In your case, you need some internal indices since you have no a priori clustering structure. There exist tens of internal indices, like:

  • Silhouette index (implementation in MATLAB)
  • Davies-Bouldin
  • Calinski-Harabasz
  • Dunn index (implementation in MATLAB)
  • R-squared index
  • Hubert-Levin (C-index)
  • Krzanowski-Lai index
  • Hartigan index
  • Root-mean-square standard deviation (RMSSTD) index
  • Semi-partial R-squared (SPR) index
  • Distance between two clusters (CD) index
  • weighted inter-intra index
  • Homogeneity index
  • Separation index

Each of them have pros and cons, but at least they'll give you a more formal basis for your comparison. The MATLAB toolbox CVAP might be handy as it contains many internal validity indices.


More information:

Correct answer by Franck Dernoncourt on November 1, 2020

According to your question, U don't have prior knowledge of cluster and u wanted to estimates it. K-means is not sensitive towards outliers so if one use any index scoring than it will fail at that time. If u know the cluster in prior than index scoring be the measurement of cluster quality. Here according to your problem u need agglomerative clustering which I think gives values compare to K-means. As a Hierarchical algorithm, it does not need to give k but it needs to specify number of leaf node. By default it is "2" and it works in most of the cases. u only need to care about from where to cut the edges that u can probably get by looking at the dendrogram.

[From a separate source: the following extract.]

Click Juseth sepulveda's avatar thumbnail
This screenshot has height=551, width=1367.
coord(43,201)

Answered by Gaurav Koradiya on November 1, 2020

In this case best way to find out the better "K" value is by

  1. Domain knowledge, where you determine the no.of groups you want to divide.
  2. In K-means clustering you can plot the graph where on "X-axis" - K values, "Y-values" - error values. In this way you can find the optimal k value as elbow point on the graph.

Answered by Raghuvaran M on November 1, 2020

Additionally to silhoutte score, you could use the well known elbow rule

I recommend you to use also algorithms that do not need the number of clusters to be specified prior, like DBSCAN or MeanShift so that you can compare the number of clusters found for those algorithms with the number of clusters you are specifying to K means.

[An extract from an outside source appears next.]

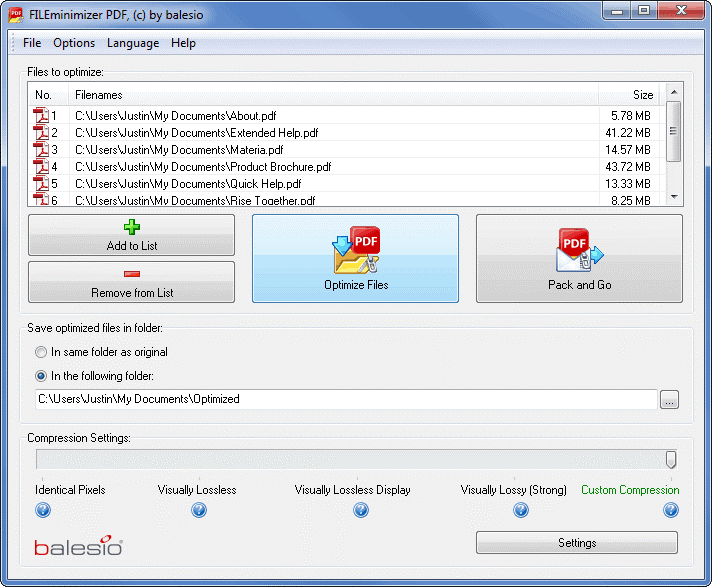Viewport: 712px width, 587px height.
Task: Open the Language menu
Action: 133,43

Finally, be aware that k means may be affected by data scaling, so you want to scale your data prior in order to find the appropriate distance between features. Also, K means is sensitive to centroids initialization so you could run your algorithm more than once and check the difference in clusters each time.

**EDIT: If you want to use the elbow rule to find the optimal number of cluster programmatically you should look at ElbowRuleRepo

Example:

from sklearn.datasets import make_blobs
import matplotlib.pyplot as plt
from kneed import KneeLocator

plt.scatter(X[:,0], X[:,1])

lista = list()
for k in range(1,7):
    kmeans = KMeans(n_clusters= k).fit(X)
    inertia = kmeans.inertia_
    lista.append(inertia)

x = range(1,7)
y = lista
plt.plot(x,y)

# From the plots we see that the optimal number of clusters is 3
optimal = KneeLocator(x = x, y = y, curve="convex", 
direction="decreasing")
print(f"The optimal number of clusters is {optimal.knee} with an inertia of {optimal.knee_y}")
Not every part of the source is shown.